_To-do list_
a – Answer these from the passage on home sales:
(i) Where do the retirees in the retirement community market come from?
(ii) How many homes did the Company sell in fiscal 1997?
(iii) About how many active models make up the Company's product line?
b – Print the passage on home sales from "The Company sold 1,262" to "100 active models.".

_Page text_
* START *

The Company continues to make sales to the retirement community market,
which is made up of retirees from the north who move to Florida to enjoy its
milder winters and who typically purchase homes to be located on sites leased
from park communities that offer a variety of amenities. While a portion of the
Company's sales in this market are made to communities owned by the Company's
affiliate, TLT, the importance to the Company of the


9


retirement market continues to diminish, both as a focus of its efforts and in
dollars and as a percentage of total sales.

The Company sold 1,262 homes in fiscal 1998, of which 334 homes were
sold to independent dealers, representing sales of $7,260,000, and 8 homes were
sold to TLT communities, representing sales of $197,000. In fiscal 1997, the
Company sold 1,190 homes, of which 361 homes were sold to independent dealers,
representing sales of $7,466,000, and 17 homes were sold to TLT communities,
representing sales of $400,000. In fiscal 1996, the Company sold 1,087 homes, of
which 237 homes were sold to independent dealers, representing sales of
$5,204,000, and 28 homes were sold to TLT communities, representing sales of
$717,000. The balance of the Company's sales in fiscal 1998, 1997 and 1996,
representing 82.0%, 81.1% and 83.8% of net sales, respectively, were made on a
retail basis through Prestige's retail centers.

The Company has a product line of approximately 100 active models.

* END *

_Recorded information_

* START *

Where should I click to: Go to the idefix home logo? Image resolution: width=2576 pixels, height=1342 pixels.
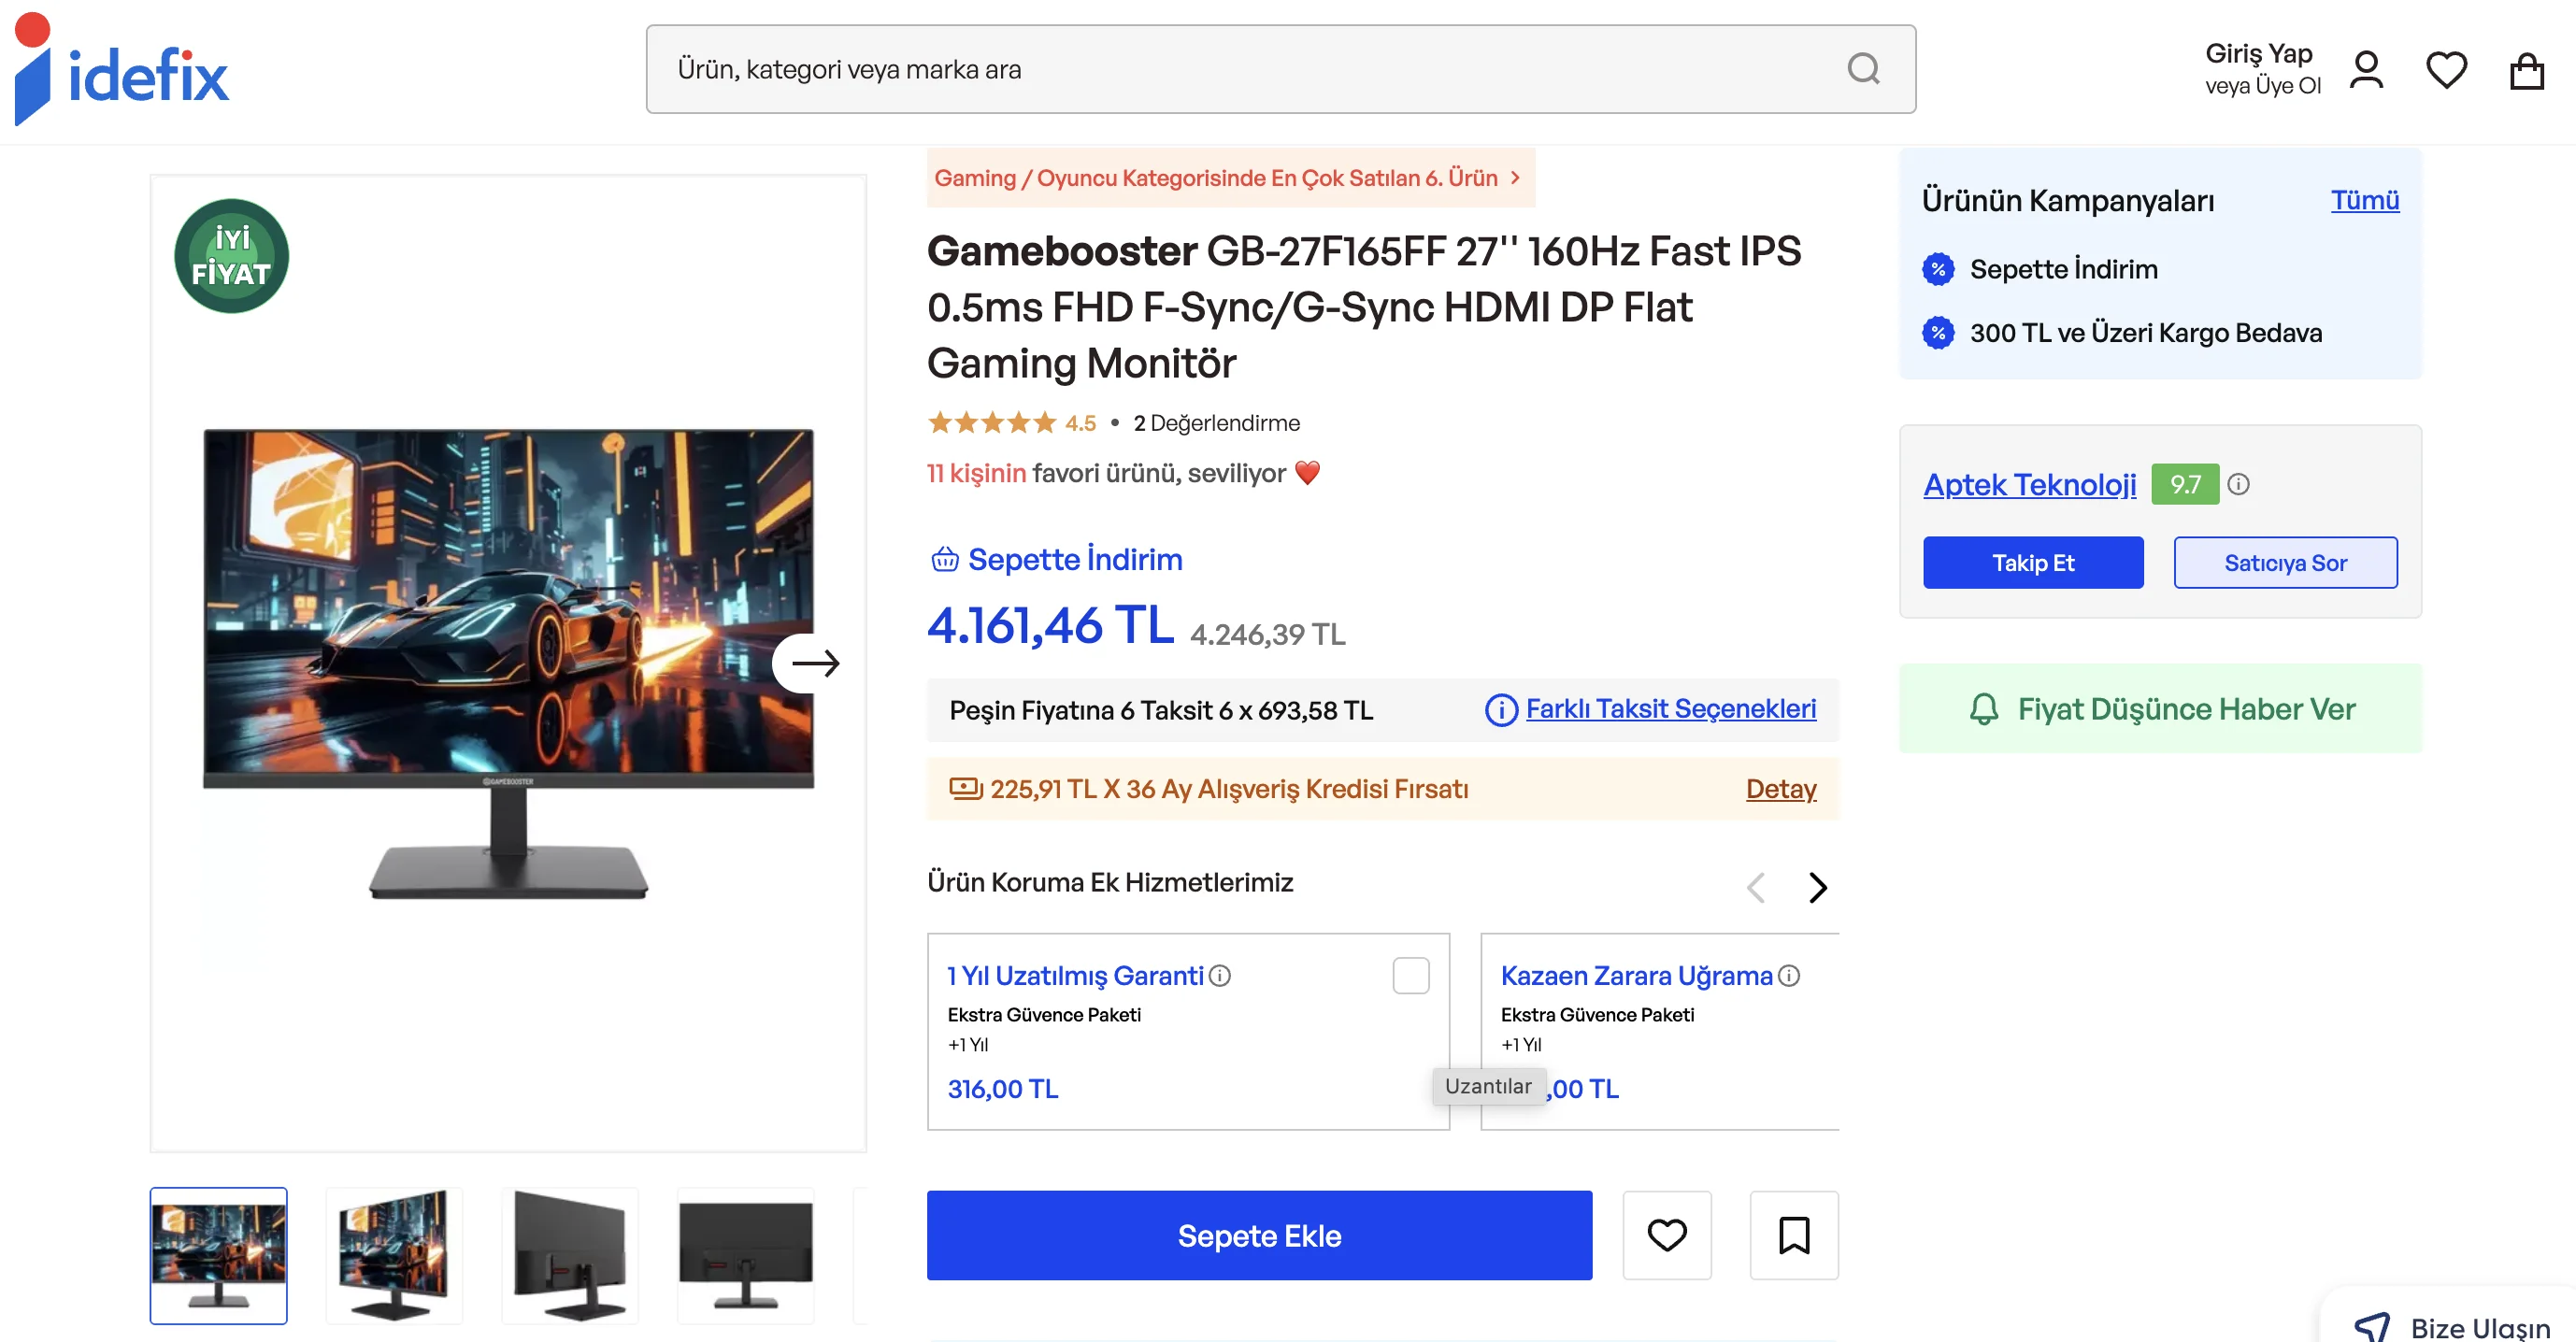click(122, 70)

* END *

_Solution list_
a –
(i) The north
(ii) 1,190
(iii) Approximately 100

b –
The Company sold 1,262 homes in fiscal 1998, of which 334 homes were
sold to independent dealers, representing sales of $7,260,000, and 8 homes were
sold to TLT communities, representing sales of $197,000. In fiscal 1997, the
Company sold 1,190 homes, of which 361 homes were sold to independent dealers,
representing sales of $7,466,000, and 17 homes were sold to TLT communities,
representing sales of $400,000. In fiscal 1996, the Company sold 1,087 homes, of
which 237 homes were sold to independent dealers, representing sales of
$5,204,000, and 28 homes were sold to TLT communities, representing sales of
$717,000. The balance of the Company's sales in fiscal 1998, 1997 and 1996,
representing 82.0%, 81.1% and 83.8% of net sales, respectively, were made on a
retail basis through Prestige's retail centers.

The Company has a product line of approximately 100 active models.